Impact fees have been a chronic source of bewilderment for both municipalities and cannabis businesses. During the start-up phase the fees are used to entice municipalities to welcome cannabis shops. After the grand opening, owners see the impact fees as “blackmail” paid to open the doors. The city of Northampton, however, seems to agree the fees are excessive. The city stopped collecting them after $2 million in fees accrued in a bank account.

“What are those impacts? And can we quantify them?” Domina asked. “No question that I think we need to grapple with, over the next couple months, what we think those impacts are, and can we quantify them … It’s a big change. It makes the community impact fee not attractive at this point, because of all the paperwork.”

And the loss of control to the state. And the increased possibility of litigation.

The new regulations provide a legislative remedy for breach of contract claims by cannabis businesses. Business owners that feel a municipality charges too much in impact fees can sue for breach of contract and secure reimbursement for attorney fees. The regulatory change gives legal teeth to cannabis businesses fighting excessive fees, but tips the balance for towns to an unacceptable exposure to risk.

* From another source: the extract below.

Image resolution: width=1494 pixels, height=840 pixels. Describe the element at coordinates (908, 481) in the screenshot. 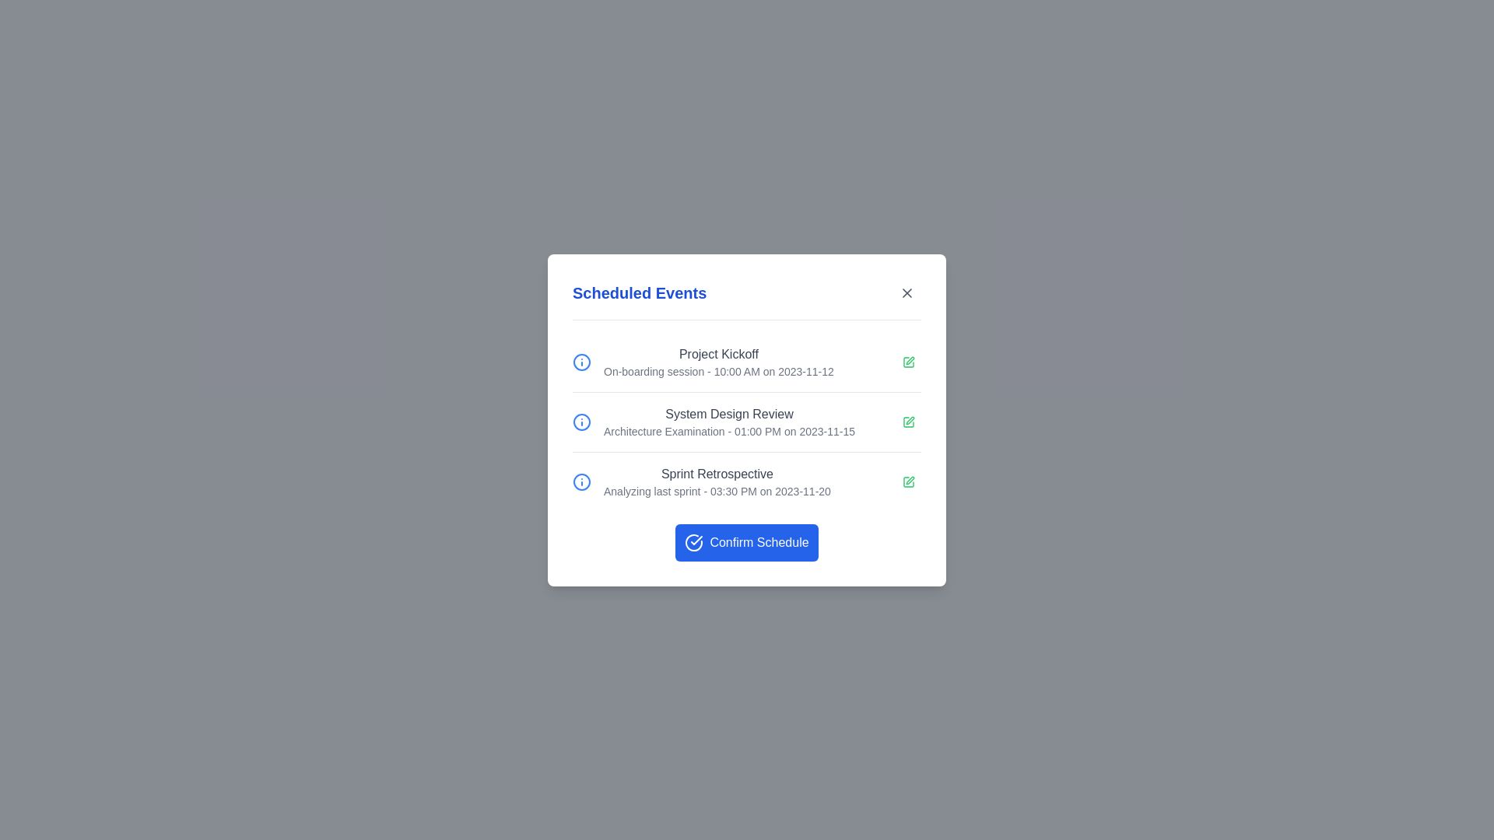

I see `the interactive element Edit Button for Sprint Retrospective to observe its hover effect` at that location.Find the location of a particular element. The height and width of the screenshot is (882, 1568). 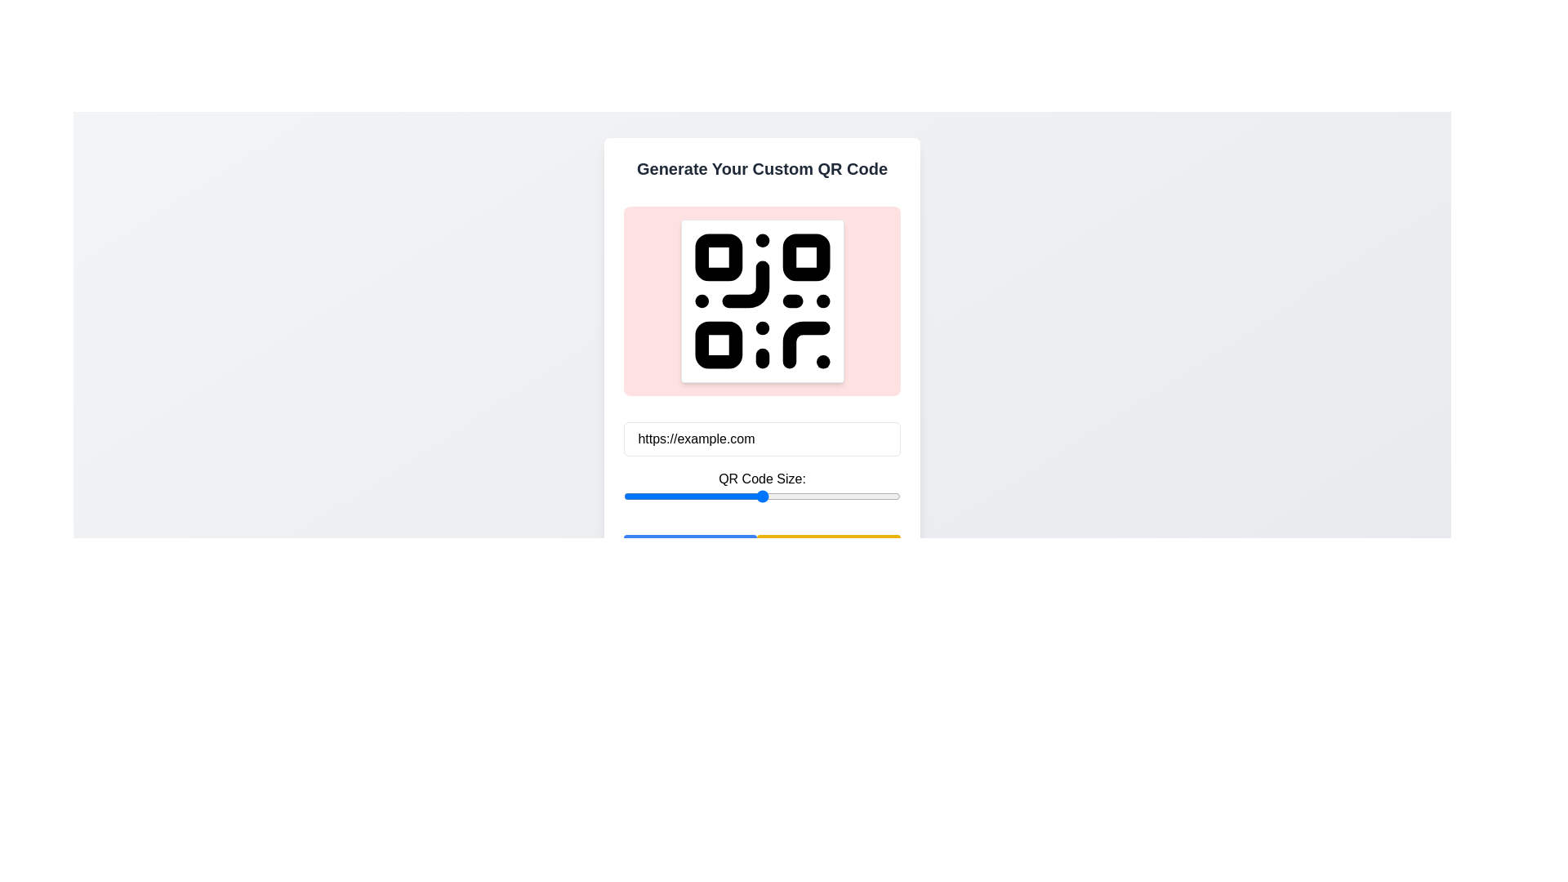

Select Board member Fred Baron understood the town’s increased risk would come from unanticipated outcomes. “Our attorney’s fees could be more than what we get from the [impact] fee,” Baron said.

Board Chair Joyce Palmer-Fortune grew indignant when discussion turned to the Cannabis Control Commission’s (CCC) increased oversight of host-community agreements (HCA). Under the new regulations, the CCC has greater control over what constitutes a well-written host-community agreement. The CCC also has the new authority to reject an agreement, even if an applicant and municipality both signed it. That change is intended to promote diversity in cannabis business applicants – but again, the changes highlight problems in the original laws.

“Everybody who comes through the door gets [a host-community agreement]. You get an HCA. and you get an HCA,” Palmer-Fortune said. “We are not discriminating against anybody in our host community agreements, so I don’t know what this means, ‘minimum standards for facilitating opportunity’.”

Standards for promoting diversity among applicants are among the added municipal statutes required under the new regulations. Domina showed little patience with the new demands on towns.

“With the addition of the breach of contract claims, the damages, the attorneys fees, and then this sort of threat that if we don’t adopt these policies that we’re going to forfeit a monetary amount equal to the annual total amount of community impact fees,” Domina said, “I don’t know. It just seems towns are being made the scapegoats for a lot of problems within the industry.”

Board member Julia Waggoner took Domina’s point of view. “I agree,” Waggoner said. “It’s weird to put it on local communities.”

Judy Markland, a member of the Planning Board, offered a more temperate opinion of the changes. Markland thought the CCC revisited the impact fee to reconsider whether it’s at all necessary.

“Community impact fees were supposed to be related to the expenses,” Markland said. “It was originally thought those expenses would be rather high. But it turns out they’re not.”

Markland also prodded the board to think more about consumption lounges. A local resident is waiting to apply for a license for a cannabis café, according to Palmer-Fortune. Markland sounded a warning on the many possible problems.

“We don’t know about ventilation. We don’t know about parking. We don’t know about employees, the exposure. There’s phenomenal numbers of issues involved that we have no knowledge of,” Markland said. “We tend to be ahead of the curve, in Franklin County, [and] this is gonna be the next thing on the horizon.”